Almost every day of the week, another report surfaces with findings and commentary designed to promote the view that coal, as a fossil fuel for generating electricity, is about to go the way of the dinosaurs.
Much of this material is partisan. But there is no doubt that thanks to climate change – and the potential for renewable energy to meet more of the world’s electricity needs – the coal industry, here and abroad, is fighting for its very legitimacy.
King Coal no longer automatically gets what King Coal wants, as the comprehensive rejection of Drayton South as an open-cut mine has made clear. At first glance, Friday’s announcement that the NSW government intends legislatively banning open-cut mining at the Drayton South site would seem like another decisive blow for the anti-coal lobby, permanently removing the cheapest and easiest way of removing the coal from the ground.
But when Malabar Coal – backed by New York billionaire Hans Mende – announced it was buying Drayton South earlier this year from mining giant Anglo American, it was well aware that an open-cut mine was off the table.

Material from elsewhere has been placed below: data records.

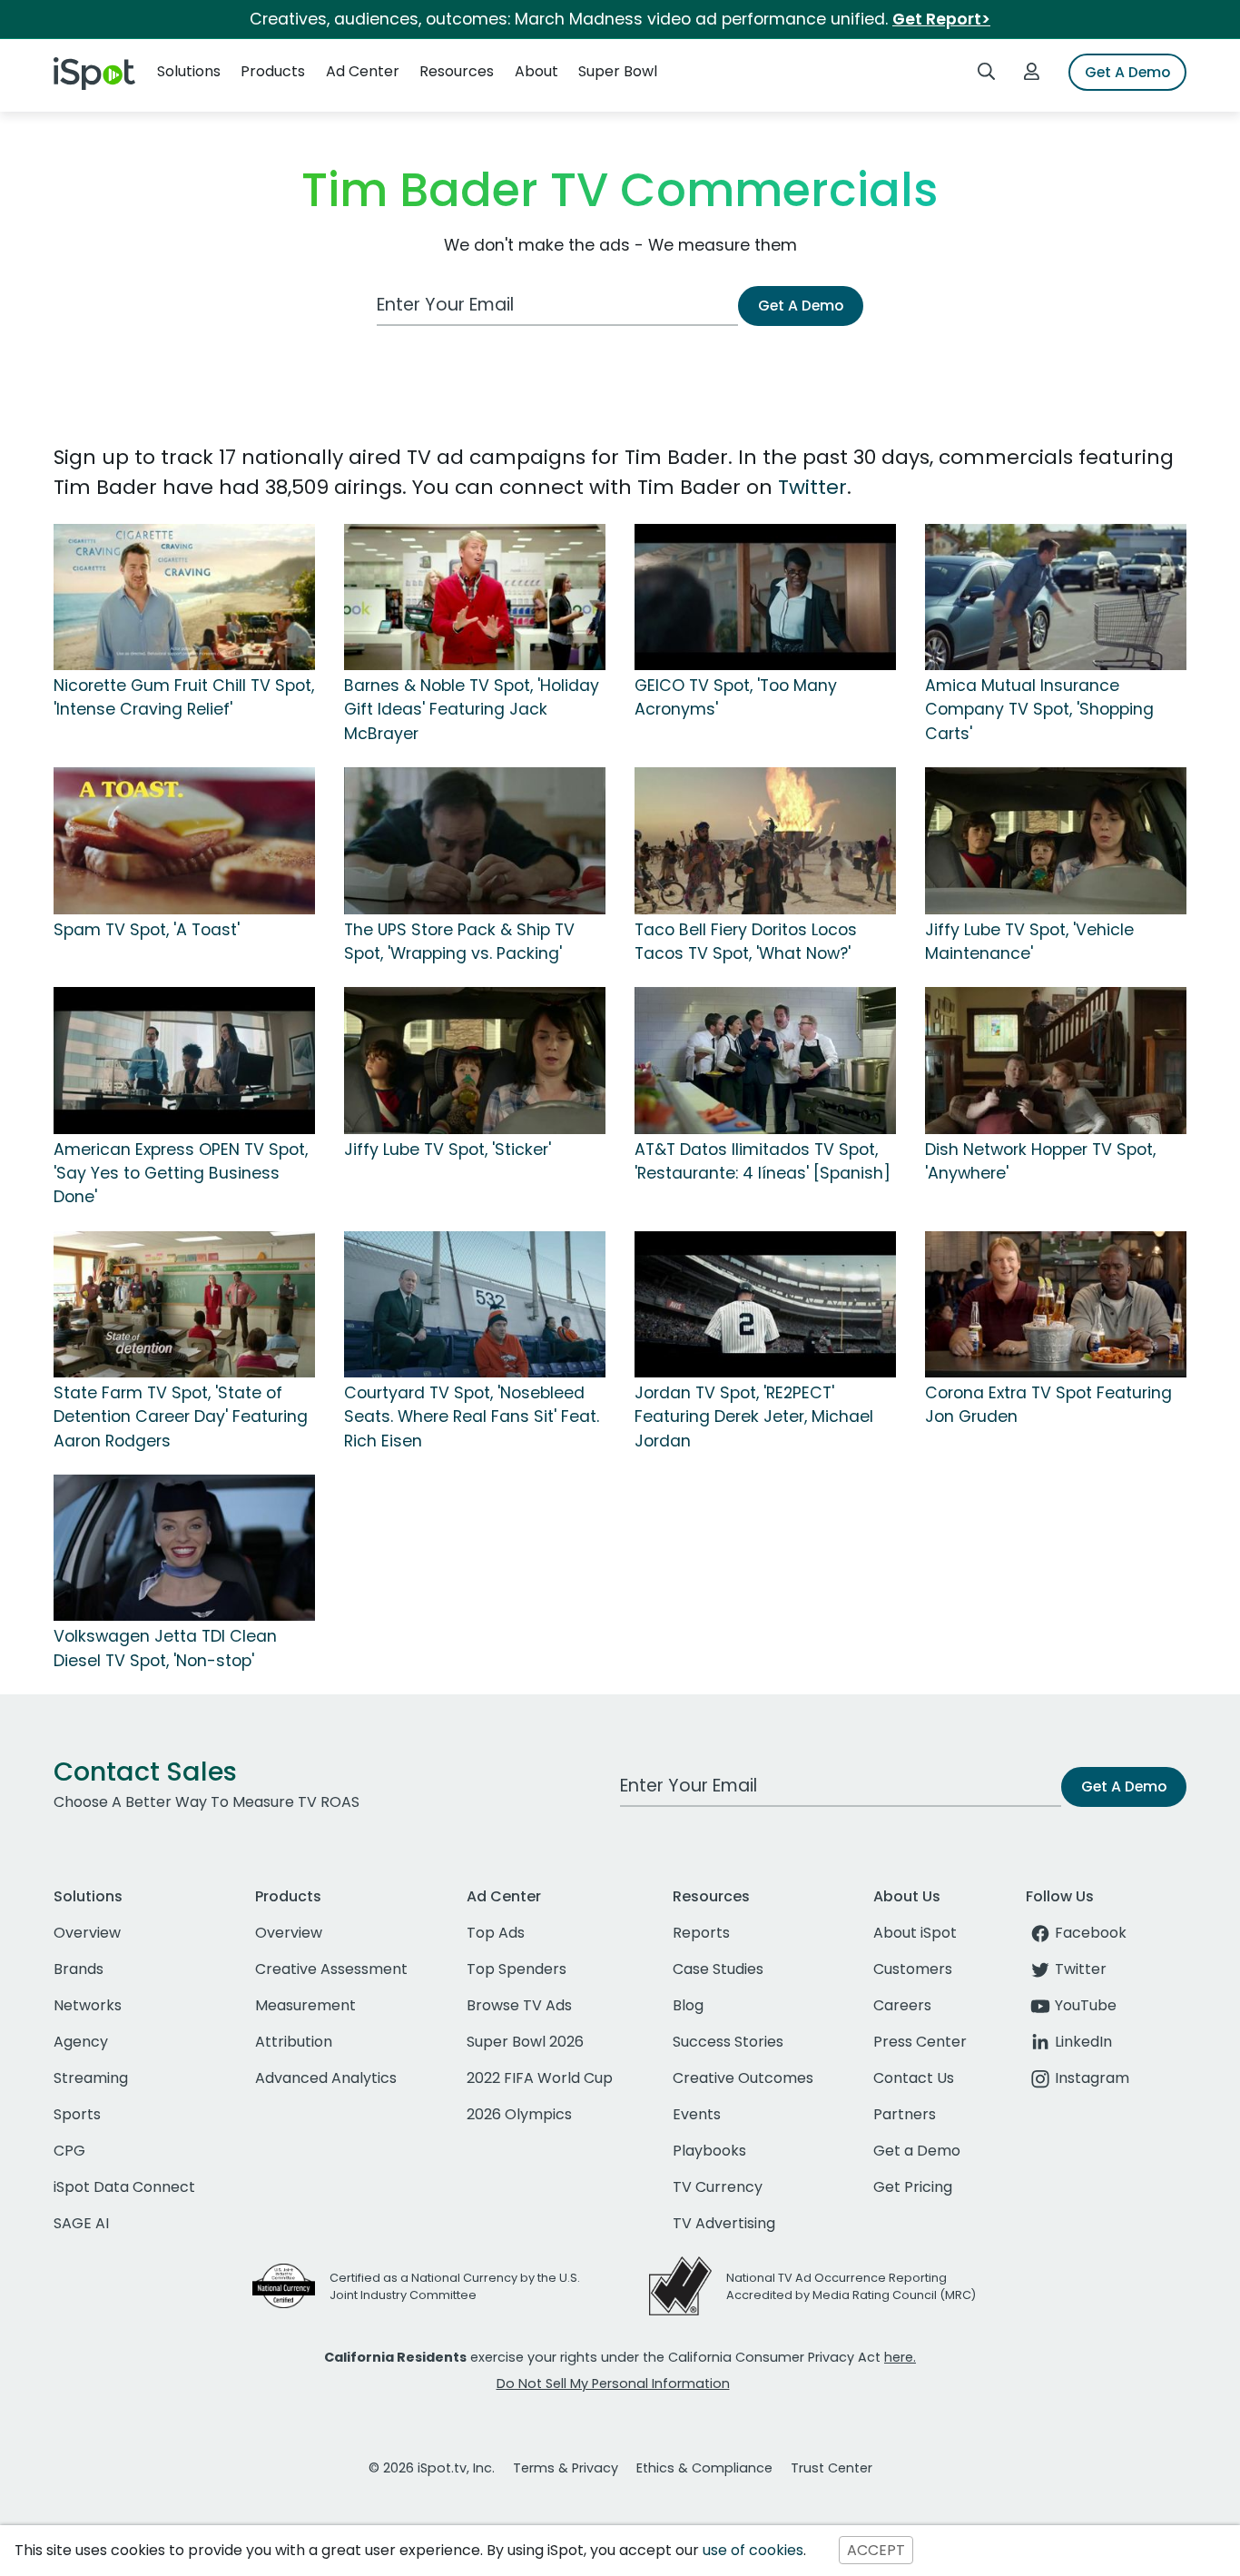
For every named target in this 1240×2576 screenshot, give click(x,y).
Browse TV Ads (519, 2005)
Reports (701, 1932)
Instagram (1092, 2078)
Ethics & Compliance (704, 2468)
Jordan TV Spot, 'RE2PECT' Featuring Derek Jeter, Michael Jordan (754, 1417)
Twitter (812, 487)
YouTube (1086, 2005)
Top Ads (496, 1932)
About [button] (536, 71)
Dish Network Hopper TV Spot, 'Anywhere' (1040, 1161)
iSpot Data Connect (124, 2186)
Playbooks (709, 2150)
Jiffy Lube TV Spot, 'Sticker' (447, 1149)
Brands (78, 1969)
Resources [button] (456, 71)
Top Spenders (516, 1969)
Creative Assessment (331, 1969)
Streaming (91, 2078)
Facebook (1091, 1932)
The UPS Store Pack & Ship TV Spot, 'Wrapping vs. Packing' (459, 941)
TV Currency (718, 2186)
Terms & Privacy (565, 2468)
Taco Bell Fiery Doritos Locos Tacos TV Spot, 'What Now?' (746, 941)
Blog (688, 2005)
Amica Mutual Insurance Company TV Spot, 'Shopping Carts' (1039, 710)
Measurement (305, 2005)
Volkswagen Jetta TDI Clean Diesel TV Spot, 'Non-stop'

Subsequently, Malabar has only ever been considering an underground mine for the lease in question, meaning the government’s intention to amend the relevant State Environmental Planning Policy does nothing to hamper the company’s intentions for the site. Indeed, Malabar says it asked the government to make its exploration license underground only.
Environmental group Lock the Gate and the Hunter Thoroughbred Breeders Association want all mining banned from the area. They will be vocal opponents if Malabar proceeds with its plans to develop the 30-year underground mine that it’s dubbed Project Maxwell. Malabar also holds the adjacent Spur Hill lease, and both proposals would use the old Drayton pit-top infrastructure to move the coal.
Even if Malabar says it’s happy with the restrictions, the fact that the government feels obliged to back them by legislation shows how far the goal-posts have shifted. And how the industry mantra of “jobs, jobs, jobs” is not as persuasive as it once was.